しかし、璃耀は苦しそうな表情で眉間に皺を寄せて私を見る。
「良くありません。傷が痛むのでしょう。無茶をなさるからです。しかも、紙太が止めたのに、私に薬を殆ど使ってしまったのでしょう。薬が足りず、白月様の傷を治しきれなかったのです。」
説教するような口調とは裏腹に、璃耀の顔には後悔の色が滲んでいる。
「私なんかより、璃耀のほうがよっぽど死んじゃいそうだったんだもん。璃耀が助かって本当に良かった。」
私が静かに言うと、璃耀は俯向いた。
……そんな顔をさせるつもりじゃなかったのに。
「私が目覚めた時に、私を救ってくださったはずの白月様が意識を無くして倒れていたのを見て、冷水を浴びせられたような気分になりました。2日も目覚めず、動く気配もなく、生きた心地がしませんでした……」
璃耀の声はどんどん小さくなっていく。本当に心配をかけてしまったようだ。
「ごめんね。」
私が言うと、璃耀はゆっくり首を振った。
「私の見通しが甘かったせいでこのようなことになり、申し訳ありませんでした……無事に白月様が目覚められて本当に良かった。
……助けてくださって、ありがとうございます。」
私は俯く璃耀の羽にゆっくり触れる。
そっと微笑みかけると、璃耀はようやく小さく笑みを浮かべた。
璃耀も無事だったし、鬼界への通り道も閉じることができたし、本当に良かった。
そう思って小さく息を吐くと、突然、耳をギュッと引っ張られる感覚がした。
「痛っ!」
思わず声を上げると、カミちゃんがスルッと私の上から降りて目の前に仁王立ちになった。ギュッと腕を組んで私を見据える。
……凄い怒ってる……
表情は目で見てもわからないが、怒りの気配が目に見えるようだ。
「ご……ごめんなさい……」
私が思わずそう言うと、カミちゃんは再び私の上に飛び乗り、もう一度ギュッと耳を引っ張った。
「ごめんて!」
叫ぶように言うと、カミちゃんはようやく気が済んだのか私から降りて私の傍らにペタンと座った。

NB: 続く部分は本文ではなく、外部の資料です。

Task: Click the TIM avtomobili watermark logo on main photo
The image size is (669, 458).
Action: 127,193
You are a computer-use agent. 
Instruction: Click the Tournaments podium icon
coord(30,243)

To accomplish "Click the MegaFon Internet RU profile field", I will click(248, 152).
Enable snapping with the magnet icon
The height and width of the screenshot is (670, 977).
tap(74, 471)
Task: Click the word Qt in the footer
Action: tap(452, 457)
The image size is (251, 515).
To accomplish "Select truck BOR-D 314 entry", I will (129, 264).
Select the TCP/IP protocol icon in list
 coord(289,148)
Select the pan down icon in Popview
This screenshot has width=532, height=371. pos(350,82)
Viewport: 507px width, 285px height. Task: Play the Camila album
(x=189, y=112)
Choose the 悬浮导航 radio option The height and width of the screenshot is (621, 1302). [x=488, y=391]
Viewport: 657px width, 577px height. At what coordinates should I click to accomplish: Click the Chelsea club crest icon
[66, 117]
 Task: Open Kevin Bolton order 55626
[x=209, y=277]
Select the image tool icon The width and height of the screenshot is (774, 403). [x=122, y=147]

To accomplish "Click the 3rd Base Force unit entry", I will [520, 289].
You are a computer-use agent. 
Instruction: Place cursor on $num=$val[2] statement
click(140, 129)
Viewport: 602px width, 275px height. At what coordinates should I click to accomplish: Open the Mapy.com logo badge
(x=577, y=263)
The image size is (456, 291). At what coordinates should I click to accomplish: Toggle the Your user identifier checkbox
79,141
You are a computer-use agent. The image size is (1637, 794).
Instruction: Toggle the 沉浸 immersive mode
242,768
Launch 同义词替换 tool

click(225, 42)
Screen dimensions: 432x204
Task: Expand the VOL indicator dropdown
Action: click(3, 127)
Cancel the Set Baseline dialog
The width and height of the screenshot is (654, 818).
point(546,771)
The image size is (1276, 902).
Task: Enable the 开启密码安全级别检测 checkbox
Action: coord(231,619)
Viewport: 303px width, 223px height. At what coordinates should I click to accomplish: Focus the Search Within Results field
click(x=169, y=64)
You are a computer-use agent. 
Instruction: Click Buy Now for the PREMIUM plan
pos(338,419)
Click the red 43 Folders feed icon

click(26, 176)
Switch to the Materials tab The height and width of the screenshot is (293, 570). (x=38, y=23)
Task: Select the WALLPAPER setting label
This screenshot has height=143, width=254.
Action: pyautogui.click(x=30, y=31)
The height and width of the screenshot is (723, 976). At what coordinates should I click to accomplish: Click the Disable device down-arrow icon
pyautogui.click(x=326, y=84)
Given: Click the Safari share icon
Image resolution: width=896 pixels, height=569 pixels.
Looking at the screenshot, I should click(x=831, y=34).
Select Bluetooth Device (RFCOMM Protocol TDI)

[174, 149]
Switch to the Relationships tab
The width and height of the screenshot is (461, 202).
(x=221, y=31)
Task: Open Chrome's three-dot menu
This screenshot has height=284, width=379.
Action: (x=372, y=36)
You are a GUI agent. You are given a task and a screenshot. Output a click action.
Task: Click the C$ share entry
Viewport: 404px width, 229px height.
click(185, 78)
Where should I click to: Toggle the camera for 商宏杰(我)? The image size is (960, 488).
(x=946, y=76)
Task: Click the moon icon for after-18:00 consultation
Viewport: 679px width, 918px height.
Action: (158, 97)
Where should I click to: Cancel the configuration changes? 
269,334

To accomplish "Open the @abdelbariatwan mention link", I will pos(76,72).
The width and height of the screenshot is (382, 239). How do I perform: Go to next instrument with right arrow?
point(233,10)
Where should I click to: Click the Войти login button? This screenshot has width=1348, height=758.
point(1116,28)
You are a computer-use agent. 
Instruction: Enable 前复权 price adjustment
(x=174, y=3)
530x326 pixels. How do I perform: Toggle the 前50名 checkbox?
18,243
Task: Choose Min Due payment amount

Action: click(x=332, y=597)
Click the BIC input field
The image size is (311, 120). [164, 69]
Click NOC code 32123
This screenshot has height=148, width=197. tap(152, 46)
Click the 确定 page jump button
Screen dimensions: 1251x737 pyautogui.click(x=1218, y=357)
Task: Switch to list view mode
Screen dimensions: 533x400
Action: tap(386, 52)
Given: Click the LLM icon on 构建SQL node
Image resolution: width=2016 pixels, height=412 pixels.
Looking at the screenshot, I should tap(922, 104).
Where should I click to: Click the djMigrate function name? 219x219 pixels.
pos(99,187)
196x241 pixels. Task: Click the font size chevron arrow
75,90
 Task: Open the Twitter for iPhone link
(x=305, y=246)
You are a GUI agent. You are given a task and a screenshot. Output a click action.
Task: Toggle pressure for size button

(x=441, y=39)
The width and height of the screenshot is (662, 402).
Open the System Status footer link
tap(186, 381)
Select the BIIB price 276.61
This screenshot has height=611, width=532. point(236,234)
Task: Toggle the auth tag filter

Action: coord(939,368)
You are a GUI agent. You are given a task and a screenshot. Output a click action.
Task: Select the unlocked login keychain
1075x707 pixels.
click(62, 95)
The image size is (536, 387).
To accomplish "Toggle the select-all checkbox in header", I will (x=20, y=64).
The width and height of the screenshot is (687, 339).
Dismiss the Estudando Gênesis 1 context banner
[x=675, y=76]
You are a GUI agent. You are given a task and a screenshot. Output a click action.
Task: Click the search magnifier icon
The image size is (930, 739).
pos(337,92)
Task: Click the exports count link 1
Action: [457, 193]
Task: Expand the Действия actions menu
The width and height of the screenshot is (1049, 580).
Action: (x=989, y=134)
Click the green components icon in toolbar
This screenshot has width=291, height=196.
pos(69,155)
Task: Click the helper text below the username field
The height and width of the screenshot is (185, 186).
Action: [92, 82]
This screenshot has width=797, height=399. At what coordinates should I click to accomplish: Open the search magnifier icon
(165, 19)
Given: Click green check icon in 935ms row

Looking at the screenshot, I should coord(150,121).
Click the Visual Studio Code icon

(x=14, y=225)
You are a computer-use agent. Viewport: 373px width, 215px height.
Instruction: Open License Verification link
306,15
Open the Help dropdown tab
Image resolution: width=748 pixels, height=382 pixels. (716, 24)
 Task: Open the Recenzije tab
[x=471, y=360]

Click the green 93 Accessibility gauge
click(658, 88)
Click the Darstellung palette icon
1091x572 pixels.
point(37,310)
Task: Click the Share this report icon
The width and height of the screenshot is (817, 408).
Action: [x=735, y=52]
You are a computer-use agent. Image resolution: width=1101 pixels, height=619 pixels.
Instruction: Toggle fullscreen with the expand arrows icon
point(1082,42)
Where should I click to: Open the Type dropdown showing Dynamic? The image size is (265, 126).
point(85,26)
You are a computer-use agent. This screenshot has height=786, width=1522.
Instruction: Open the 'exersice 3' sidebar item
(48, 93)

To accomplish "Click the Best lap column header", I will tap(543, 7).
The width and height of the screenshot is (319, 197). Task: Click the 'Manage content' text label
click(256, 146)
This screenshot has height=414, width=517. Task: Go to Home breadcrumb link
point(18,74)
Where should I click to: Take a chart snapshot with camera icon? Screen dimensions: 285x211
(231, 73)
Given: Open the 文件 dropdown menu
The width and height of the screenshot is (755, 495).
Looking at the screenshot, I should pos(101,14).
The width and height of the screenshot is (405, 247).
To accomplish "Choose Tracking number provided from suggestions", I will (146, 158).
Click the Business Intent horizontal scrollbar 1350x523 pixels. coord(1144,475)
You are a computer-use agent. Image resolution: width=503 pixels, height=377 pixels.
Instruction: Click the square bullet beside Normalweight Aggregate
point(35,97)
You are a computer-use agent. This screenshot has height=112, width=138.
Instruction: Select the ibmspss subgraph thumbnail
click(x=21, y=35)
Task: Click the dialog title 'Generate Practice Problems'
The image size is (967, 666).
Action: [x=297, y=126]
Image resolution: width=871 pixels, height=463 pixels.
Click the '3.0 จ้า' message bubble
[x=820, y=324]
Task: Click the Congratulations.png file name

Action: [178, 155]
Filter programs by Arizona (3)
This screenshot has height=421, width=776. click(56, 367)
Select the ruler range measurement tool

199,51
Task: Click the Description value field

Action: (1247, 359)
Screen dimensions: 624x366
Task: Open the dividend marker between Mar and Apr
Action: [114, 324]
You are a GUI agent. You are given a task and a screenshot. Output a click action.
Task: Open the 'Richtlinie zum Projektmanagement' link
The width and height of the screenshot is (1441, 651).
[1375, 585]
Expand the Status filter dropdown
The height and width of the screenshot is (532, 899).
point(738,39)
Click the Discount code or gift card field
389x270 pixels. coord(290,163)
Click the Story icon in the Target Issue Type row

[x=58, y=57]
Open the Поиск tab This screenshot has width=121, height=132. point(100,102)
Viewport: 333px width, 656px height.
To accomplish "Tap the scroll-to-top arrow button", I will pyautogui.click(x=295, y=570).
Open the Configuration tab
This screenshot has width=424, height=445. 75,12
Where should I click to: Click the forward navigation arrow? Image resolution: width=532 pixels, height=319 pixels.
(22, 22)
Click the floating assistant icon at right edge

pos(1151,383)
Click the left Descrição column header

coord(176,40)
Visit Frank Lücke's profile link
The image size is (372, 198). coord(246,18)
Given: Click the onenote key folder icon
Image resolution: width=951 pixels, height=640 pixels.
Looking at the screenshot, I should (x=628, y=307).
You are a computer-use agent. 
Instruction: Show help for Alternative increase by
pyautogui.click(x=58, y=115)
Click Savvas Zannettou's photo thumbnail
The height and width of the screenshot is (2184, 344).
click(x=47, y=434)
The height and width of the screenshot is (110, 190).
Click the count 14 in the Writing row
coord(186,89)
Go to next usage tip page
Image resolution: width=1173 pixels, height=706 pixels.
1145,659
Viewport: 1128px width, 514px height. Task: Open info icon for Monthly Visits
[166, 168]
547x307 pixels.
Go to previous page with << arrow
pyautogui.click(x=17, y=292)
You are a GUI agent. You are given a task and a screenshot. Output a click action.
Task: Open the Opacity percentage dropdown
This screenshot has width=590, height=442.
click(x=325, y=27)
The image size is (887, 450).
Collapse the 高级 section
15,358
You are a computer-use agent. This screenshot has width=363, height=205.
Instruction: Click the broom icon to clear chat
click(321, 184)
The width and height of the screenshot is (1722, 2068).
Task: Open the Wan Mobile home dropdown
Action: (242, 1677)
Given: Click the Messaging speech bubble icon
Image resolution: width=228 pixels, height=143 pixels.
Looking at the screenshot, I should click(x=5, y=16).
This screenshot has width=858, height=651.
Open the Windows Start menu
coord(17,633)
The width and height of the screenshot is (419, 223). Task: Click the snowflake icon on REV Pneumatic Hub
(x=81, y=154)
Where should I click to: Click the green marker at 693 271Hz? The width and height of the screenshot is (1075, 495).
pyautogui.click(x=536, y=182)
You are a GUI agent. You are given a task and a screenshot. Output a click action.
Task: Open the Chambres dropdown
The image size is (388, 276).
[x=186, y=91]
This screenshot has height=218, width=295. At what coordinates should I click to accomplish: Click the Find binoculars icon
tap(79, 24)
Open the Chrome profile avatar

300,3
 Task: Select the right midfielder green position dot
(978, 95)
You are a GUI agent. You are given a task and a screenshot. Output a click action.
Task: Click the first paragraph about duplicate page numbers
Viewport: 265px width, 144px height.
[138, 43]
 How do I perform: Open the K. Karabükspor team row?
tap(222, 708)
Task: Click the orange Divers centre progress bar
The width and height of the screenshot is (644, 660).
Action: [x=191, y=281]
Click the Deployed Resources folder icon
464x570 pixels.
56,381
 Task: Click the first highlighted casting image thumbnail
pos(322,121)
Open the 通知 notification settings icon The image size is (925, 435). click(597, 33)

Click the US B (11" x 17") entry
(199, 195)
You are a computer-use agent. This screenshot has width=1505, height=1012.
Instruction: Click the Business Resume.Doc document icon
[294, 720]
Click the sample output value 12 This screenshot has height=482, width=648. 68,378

「楠葉もありがとね。楠葉が頑張ってくれたから璃耀を助けられたんだよ。怖かったでしょう」
楠葉は小さく首を振って微笑む。
「私は大丈夫ですよ。白月様も璃耀さんも、無事に目が覚めて本当によかったです」
楠葉はカワイイ笑顔でニコッと笑った。
私達はその日はそのまま同じ場所で野営をした。私が動けなかったからだ。
璃耀が人の姿になって自分が運ぶと言い出したが遠慮した。人の姿をとるには力がいる。璃耀だって病み上がりだ。
鬼灯は一晩でみるみる内に枯れていき、あっという間にその姿を消し去った。
あの黒い渦の向こう側にいたのが鬼だったのか大きな妖だったのかはわからないが、私は鬼界への認識を改めざるを得なかった。
向こう側にいる危険な者に目の敵にされてしまったし、鬼灯を見つけたら、どんなに小さな穴でも絶対に塞ごうと心に決めた。